C++ has a template-based binary_search() in its standard library, which is what should normally be used, as well as the function pointer based bsearch inherited from C. A number of simple C implementations that also compile as C++ are described at Binary search (C).
In C++, we can take advantage of templates to easily generalize the C implementation described at Binary search (C) to arrays of any type. We simply replace the element type everywhere by a template parameter "T" and replace "<" by a user-supplied less-than comparison operator.
<<array binary search>>= template< typename T, typename compare_less > int array_binary_search(T a[], int low, int high, T target) { while (low <= high) { int middle = low + (high - low)/2; if (compare_less(target, a[middle])) high = middle - 1; else if (compare_less(a[middle], target)) low = middle + 1; else return middle; } return -1; }
But we need not stop at arrays — we can generalize the implementation even further to any container permitting random access, such as std::vector. The conventional way of doing this, as done by the standard library's binary_search, is to pass in a begin and end iterator specifying the range. This is very similar to the above implementation, but with the indexes low and high and the return value replaced by iterators.

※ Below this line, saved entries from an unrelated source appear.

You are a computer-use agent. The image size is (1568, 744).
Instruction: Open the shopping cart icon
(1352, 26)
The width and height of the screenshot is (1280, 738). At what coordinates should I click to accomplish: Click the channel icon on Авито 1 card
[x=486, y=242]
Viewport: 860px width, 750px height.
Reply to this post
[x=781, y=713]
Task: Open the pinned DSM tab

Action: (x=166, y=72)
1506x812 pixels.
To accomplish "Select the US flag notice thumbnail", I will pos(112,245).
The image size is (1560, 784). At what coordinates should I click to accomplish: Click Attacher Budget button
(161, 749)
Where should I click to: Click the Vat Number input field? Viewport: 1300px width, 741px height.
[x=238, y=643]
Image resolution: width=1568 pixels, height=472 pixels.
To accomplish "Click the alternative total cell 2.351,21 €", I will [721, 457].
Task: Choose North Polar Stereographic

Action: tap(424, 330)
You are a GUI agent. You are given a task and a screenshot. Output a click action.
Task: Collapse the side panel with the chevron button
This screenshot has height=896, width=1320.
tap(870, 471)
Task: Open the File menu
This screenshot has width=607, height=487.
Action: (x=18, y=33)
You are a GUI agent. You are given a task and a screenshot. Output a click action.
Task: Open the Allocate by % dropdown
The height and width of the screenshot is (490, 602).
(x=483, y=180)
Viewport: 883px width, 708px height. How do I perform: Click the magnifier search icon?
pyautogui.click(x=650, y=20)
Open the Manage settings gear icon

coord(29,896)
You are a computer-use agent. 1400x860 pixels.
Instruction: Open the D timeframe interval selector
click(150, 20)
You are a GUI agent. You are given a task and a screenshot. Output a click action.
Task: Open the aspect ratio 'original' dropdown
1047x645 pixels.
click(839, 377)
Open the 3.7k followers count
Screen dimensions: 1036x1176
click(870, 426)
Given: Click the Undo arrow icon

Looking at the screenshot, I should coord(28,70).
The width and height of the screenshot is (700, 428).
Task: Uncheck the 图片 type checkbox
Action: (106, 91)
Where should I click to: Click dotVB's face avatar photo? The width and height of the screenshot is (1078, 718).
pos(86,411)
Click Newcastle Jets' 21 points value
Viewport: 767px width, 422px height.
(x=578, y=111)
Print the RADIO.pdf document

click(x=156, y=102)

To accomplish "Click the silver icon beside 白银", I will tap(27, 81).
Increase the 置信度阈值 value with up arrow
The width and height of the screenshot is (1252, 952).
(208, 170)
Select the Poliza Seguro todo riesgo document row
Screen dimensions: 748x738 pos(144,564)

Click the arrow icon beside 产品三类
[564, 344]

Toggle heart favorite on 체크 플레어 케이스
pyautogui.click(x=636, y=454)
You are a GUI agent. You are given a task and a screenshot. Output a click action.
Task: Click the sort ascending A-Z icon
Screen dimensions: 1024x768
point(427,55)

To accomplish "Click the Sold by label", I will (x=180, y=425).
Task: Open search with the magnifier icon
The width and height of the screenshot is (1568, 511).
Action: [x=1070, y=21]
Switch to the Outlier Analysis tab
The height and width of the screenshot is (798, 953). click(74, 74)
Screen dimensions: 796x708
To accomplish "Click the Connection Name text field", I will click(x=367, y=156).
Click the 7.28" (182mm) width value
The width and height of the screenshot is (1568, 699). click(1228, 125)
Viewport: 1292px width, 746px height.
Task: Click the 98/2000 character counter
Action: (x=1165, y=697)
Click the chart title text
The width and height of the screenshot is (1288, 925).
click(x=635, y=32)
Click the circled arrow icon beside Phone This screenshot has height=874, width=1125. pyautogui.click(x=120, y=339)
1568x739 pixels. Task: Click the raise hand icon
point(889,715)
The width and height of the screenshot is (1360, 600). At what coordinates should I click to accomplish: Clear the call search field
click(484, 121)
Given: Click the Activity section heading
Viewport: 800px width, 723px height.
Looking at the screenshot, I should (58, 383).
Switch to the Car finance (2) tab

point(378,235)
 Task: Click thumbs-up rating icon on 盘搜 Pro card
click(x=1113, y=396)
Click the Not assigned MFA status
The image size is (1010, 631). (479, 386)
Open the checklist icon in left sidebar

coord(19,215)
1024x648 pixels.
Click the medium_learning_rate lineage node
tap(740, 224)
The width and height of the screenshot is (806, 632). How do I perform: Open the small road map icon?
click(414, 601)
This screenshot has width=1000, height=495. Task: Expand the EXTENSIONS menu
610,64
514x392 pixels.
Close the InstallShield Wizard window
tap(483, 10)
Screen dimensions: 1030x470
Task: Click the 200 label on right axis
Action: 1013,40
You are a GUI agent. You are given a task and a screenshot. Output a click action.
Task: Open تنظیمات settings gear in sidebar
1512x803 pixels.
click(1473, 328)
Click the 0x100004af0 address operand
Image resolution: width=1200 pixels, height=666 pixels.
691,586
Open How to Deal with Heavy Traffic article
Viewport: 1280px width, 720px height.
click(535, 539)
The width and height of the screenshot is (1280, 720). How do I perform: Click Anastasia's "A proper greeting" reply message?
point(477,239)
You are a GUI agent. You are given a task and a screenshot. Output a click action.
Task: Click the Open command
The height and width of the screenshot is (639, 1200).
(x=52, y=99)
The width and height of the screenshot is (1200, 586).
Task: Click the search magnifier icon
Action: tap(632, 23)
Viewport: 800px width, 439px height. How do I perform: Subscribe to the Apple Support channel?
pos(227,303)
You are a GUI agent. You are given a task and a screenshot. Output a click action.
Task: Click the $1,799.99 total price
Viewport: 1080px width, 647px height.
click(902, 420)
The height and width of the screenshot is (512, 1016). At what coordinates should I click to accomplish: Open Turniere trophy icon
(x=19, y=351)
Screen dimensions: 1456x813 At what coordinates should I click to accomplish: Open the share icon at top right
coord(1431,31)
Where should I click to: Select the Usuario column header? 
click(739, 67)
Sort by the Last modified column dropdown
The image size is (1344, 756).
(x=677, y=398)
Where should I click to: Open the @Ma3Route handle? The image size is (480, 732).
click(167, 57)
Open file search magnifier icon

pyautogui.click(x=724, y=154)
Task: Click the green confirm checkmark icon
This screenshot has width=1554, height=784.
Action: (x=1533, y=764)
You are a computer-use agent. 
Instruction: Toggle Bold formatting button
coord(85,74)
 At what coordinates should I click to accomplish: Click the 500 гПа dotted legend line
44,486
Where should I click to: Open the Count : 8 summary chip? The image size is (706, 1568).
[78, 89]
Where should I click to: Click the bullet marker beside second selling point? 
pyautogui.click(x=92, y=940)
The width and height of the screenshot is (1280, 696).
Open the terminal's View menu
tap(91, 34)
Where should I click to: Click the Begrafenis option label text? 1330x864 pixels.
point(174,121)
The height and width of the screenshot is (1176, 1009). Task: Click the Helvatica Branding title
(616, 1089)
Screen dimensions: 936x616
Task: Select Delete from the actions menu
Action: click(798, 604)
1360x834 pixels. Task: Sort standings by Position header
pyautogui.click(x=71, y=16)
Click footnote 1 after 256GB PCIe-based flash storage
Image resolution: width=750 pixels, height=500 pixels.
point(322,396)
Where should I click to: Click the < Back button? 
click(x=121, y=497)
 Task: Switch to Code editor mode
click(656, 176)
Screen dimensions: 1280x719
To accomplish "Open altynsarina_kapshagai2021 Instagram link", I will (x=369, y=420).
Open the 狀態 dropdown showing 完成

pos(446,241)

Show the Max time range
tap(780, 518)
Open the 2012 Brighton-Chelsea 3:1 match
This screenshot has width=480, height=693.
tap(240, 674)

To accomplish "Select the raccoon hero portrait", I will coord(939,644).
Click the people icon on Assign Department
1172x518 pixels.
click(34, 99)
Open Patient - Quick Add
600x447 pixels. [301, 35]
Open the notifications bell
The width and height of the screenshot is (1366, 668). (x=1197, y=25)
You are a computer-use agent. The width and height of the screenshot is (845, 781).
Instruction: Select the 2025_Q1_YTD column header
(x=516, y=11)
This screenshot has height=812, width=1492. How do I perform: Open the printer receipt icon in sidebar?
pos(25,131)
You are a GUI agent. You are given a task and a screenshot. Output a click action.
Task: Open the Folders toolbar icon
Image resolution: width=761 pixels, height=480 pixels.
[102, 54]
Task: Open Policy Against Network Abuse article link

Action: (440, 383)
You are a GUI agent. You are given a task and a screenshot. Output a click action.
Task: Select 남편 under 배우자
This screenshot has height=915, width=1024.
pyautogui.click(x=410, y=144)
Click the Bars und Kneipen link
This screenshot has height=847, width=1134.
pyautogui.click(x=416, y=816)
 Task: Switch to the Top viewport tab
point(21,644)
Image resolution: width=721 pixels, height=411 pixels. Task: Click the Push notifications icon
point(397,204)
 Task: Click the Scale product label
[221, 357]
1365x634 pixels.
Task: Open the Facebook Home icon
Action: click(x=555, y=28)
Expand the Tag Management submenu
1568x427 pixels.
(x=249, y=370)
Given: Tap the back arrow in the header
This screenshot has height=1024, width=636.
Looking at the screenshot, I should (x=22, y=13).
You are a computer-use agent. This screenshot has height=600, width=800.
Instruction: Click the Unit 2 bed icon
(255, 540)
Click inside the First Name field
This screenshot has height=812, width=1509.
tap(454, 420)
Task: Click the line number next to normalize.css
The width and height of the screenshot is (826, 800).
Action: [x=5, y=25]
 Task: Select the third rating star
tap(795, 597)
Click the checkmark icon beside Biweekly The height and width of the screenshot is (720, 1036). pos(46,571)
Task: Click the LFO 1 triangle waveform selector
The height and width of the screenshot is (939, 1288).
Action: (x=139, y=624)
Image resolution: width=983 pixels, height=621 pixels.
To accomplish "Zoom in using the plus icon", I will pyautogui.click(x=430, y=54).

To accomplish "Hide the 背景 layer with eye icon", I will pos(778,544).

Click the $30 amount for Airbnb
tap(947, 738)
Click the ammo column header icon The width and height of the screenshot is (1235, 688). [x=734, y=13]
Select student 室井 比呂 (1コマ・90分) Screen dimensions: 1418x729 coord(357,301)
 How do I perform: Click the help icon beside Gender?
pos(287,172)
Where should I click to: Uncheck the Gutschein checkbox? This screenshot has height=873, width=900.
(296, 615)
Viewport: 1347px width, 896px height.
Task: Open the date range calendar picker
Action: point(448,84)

Also, by convention, we make "end" point one past the last element to be searched instead of using an inclusive range, resulting in each instance of "end" being adjusted by 1; if the element is not found we can return the initial value of end, since this is outside the range being searched and so not a normal return value.
The optional compare_less parameter can be used to specifiy a custom comparison operation.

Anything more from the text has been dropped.